Maîtriser les images
Cette scène met en évidence la manière dont le film interroge une problématique contemporaine, celle de la viralité des images à l’heure de la multiplication des écrans, en même temps que la logique punitive et primitive selon laquelle la justice ne peut s’accomplir qu’à travers la vengeance. Cette approche a pour principal mérite de rappeler que la forme « spectaculaire », au sens étymologique du terme, qu’ont prise les attaques terroristes depuis le 11 septembre 2001, participe d’une vaste entreprise de vengeance par l’image aboutissant, comme le note Frédéric Bas à propos du World Trade Center, à la construction d’une « dramaturgie dictée par les terroristes ». Si les commanditaires d’Al-Qaida détournaient encore à leurs propres fins les images des chaînes d’information braquées sur les débris des deux tours, les terroristes de Domino font preuve quant à eux d’une parfaite maîtrise de la mise en scène. Christian s’étonne ainsi de la qualité du montage des vidéos d’exécution qu’il regarde, qui ont précisément l’air d’avoir été réalisées par des « professionnels ». Le film consacre d’ailleurs l’une de ses scènes les plus impressionnantes à la représentation de l’envers de ces images, en montrant le « tournage » de l’attentat qui clôt le film. Al-Din y est dépeint comme un réalisateur dirigeant son actrice avec force, usant d’indications scéniques et de formules persuasives d’autant plus nécessaires que la terroriste est tétanisée à l’idée de massacrer des civils. La comparaison avec le « montage final », où le commentaire triomphal de Al-Din ne laisse plus aucune place au doute de la djihadiste, achève de révéler le caractère manipulatoire de ces images. C’est qu’en attaquant directement le cinéma (l’attentat a lieu sur le tapis rouge du Netherlands International Film Festival), les djihadistes annoncent bien leur ambition de se hisser au niveau du savoir-faire de l’industrie cinématographique.
Cette scène rappelle que la question de la maîtrise du point de vue constitue l’enjeu principal du film. Les grands récits de complot ont toujours reposé chez De Palma sur la croyance en la capacité d’un homme à rétablir un équilibre politique par la révélation d’une vérité contenue dans le hors-champ.

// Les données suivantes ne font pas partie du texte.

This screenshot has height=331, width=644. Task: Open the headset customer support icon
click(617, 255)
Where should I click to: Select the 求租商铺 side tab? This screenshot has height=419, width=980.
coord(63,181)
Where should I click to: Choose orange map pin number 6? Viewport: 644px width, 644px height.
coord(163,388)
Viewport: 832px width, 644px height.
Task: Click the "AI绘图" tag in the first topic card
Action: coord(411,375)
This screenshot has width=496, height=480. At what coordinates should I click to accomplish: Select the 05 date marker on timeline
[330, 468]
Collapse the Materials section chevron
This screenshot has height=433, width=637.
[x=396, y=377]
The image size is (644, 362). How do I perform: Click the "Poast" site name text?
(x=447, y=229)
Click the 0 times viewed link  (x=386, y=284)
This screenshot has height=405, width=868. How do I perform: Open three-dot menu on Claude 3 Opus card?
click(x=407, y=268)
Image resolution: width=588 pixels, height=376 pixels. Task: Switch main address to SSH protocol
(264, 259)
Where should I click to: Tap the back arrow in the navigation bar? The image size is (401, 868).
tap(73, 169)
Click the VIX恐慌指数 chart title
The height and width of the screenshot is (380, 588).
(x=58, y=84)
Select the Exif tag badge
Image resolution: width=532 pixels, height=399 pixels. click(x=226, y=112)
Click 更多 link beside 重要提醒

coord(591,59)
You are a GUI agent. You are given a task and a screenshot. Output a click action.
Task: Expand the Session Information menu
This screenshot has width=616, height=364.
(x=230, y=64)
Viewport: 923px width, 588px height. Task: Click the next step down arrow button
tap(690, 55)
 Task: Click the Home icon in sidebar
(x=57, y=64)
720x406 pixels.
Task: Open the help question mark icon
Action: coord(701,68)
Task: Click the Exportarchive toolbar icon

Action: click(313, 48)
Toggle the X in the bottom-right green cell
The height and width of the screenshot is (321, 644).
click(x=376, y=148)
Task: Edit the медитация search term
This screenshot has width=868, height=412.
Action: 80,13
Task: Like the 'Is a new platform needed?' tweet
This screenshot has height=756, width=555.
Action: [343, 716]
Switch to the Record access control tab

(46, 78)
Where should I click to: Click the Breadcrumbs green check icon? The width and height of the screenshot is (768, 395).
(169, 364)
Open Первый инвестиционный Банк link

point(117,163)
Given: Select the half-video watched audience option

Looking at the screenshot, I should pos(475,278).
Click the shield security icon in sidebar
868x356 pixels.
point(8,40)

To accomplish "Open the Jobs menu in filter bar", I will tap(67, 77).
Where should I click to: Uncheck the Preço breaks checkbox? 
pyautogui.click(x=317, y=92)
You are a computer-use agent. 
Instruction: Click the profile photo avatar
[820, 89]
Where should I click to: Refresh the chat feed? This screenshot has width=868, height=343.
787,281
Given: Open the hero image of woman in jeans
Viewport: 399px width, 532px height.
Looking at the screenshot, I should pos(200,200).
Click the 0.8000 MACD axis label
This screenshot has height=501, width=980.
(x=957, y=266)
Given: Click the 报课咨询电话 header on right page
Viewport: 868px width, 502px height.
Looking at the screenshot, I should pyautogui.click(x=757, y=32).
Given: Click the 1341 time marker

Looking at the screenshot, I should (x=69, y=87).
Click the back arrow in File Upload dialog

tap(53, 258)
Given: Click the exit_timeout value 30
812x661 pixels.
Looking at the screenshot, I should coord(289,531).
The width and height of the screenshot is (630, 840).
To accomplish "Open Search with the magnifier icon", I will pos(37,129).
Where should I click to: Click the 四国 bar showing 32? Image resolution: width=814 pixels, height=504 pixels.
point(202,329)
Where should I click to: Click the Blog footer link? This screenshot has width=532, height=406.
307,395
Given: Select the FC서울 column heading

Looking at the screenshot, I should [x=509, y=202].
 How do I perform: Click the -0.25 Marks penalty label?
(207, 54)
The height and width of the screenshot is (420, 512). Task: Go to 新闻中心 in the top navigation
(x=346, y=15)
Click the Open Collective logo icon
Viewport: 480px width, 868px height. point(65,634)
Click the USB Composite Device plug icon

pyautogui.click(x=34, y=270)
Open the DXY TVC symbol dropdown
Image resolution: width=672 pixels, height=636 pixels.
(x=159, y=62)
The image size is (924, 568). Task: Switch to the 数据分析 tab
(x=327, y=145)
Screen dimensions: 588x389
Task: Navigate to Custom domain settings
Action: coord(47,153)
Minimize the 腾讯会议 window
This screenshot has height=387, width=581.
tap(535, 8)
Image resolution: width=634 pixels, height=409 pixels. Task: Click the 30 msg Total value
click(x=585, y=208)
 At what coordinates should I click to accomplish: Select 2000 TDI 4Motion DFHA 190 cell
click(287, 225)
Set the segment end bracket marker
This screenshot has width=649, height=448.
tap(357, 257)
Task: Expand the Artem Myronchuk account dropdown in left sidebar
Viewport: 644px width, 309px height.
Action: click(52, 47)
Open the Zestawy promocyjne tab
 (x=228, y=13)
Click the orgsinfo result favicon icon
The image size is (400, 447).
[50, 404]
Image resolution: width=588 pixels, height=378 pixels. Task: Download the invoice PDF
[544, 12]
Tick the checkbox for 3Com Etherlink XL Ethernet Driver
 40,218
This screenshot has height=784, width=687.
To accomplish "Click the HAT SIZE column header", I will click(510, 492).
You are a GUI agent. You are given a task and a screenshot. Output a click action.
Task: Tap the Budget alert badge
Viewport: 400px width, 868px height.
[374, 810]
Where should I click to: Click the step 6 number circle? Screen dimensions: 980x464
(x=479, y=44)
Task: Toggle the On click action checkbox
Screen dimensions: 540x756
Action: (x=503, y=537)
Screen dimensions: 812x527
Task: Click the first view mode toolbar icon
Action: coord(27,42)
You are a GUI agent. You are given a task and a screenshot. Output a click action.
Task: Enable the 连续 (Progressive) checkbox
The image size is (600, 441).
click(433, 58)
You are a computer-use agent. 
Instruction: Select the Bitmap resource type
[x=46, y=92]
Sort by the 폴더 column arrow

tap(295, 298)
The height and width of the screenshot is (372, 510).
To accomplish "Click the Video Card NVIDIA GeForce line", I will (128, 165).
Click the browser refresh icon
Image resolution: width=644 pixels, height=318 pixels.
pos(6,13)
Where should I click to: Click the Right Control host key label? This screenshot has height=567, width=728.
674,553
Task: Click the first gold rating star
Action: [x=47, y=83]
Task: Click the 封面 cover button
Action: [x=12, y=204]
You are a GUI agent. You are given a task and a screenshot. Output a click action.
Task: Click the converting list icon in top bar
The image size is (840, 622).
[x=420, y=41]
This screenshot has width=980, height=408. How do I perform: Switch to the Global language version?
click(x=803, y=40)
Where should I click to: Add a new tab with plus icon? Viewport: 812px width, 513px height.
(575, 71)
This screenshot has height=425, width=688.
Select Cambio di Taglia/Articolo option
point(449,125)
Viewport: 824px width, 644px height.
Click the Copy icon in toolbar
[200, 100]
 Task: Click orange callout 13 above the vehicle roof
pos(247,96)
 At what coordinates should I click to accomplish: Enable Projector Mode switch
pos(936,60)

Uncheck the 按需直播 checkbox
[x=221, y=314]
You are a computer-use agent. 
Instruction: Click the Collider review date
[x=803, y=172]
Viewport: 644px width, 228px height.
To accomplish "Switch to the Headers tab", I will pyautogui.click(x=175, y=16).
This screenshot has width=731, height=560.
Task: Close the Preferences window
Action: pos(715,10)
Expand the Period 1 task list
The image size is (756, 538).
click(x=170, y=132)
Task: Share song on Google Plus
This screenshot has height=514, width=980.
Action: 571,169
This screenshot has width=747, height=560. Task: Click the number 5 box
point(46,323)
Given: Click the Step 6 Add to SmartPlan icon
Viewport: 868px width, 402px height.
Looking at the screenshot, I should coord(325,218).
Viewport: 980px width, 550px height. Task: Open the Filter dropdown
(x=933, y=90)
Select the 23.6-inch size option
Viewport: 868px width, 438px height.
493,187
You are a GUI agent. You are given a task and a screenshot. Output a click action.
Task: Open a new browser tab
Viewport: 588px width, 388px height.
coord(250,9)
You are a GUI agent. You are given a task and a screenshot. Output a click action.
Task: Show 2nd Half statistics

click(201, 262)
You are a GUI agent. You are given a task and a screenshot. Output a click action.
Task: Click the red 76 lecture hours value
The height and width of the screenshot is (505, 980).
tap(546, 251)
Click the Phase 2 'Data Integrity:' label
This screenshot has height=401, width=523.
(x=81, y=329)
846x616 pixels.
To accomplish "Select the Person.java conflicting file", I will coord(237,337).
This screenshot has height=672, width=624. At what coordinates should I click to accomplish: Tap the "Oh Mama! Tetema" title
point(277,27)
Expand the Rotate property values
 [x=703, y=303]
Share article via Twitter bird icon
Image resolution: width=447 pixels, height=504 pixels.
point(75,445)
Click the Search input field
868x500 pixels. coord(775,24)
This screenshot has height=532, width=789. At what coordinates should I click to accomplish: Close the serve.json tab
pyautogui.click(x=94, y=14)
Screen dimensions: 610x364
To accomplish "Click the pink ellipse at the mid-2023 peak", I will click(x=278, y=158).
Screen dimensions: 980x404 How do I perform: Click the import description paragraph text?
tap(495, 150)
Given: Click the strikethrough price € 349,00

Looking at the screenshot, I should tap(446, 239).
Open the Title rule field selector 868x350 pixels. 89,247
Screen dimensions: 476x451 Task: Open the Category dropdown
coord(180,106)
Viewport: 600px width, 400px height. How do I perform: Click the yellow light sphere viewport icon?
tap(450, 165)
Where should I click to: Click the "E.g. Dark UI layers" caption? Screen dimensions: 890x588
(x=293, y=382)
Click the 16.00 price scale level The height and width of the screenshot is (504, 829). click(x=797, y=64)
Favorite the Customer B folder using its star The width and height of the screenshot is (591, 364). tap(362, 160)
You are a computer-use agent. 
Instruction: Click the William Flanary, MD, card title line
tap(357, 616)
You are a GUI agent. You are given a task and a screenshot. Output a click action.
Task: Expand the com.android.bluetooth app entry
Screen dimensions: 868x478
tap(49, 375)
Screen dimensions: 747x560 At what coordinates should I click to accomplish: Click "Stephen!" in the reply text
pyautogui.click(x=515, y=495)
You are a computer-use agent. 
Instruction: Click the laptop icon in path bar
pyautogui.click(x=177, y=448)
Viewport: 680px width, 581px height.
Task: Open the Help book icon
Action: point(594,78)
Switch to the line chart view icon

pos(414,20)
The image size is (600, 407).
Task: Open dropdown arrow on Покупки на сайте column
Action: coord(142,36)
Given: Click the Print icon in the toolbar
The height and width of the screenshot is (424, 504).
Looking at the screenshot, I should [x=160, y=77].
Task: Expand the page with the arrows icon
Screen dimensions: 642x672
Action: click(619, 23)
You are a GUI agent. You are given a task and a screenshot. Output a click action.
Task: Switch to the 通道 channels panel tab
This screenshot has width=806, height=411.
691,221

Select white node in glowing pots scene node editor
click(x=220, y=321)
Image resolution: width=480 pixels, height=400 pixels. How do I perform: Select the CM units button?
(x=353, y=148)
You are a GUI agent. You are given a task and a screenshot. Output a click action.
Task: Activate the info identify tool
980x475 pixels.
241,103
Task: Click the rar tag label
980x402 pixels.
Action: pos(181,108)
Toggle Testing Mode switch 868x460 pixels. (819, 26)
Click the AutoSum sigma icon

En regard de ces films, Domino se révèle autrement plus radical, dans la mesure où le regard des personnages reste constamment lacunaire. Lorsque, au début du film, Christian oublie son arme de service dans sa chambre, premier maillon d’une chaîne d’événements qui conduira à la mort de son coéquipier Lars (Søren Malling), il se révèle avant tout incapable d’analyser les différentes strates de l’espace qui l’entoure. Son inattention est mise en évidence, tout au long de la scène, par le point de vue de la caméra, qui surplombe la chambre et effectue un zoom très lent sur le pistolet, délibérément placé au centre de l’image. Or, la trajectoire de Christian, à la différence à celles des héros de Blow out et Snake Eyes, ne consistera pas en un dessillement, mais reposera au contraire sur la mise en place de dispositifs panoptiques afin d’annuler le hors-champ. La fin du film, où Christian et Alex tentent de déjouer un attentat à la corrida d’Almería, organise ainsi un remarquable feuilleté de points de vue où le dernier mot revient à celui qui peut voir sans être vu : tandis que Alex surveille un terroriste caché déguisé en vendeur de boissons au milieu de la foule, un drone commandé depuis le toit d’un immeuble filme les deux personnages à l’intérieur de l’arène. Seul Christian, caché derrière les djihadistes, sera en mesure de changer le cours des choses et de retourner littéralement leur arme (la caméra) contre eux. Tel est au fond le sujet de Domino : dans un monde où les images interagissent en permanence avec le réel, s’organise une lutte où le pouvoir revient à celui qui les contrôle.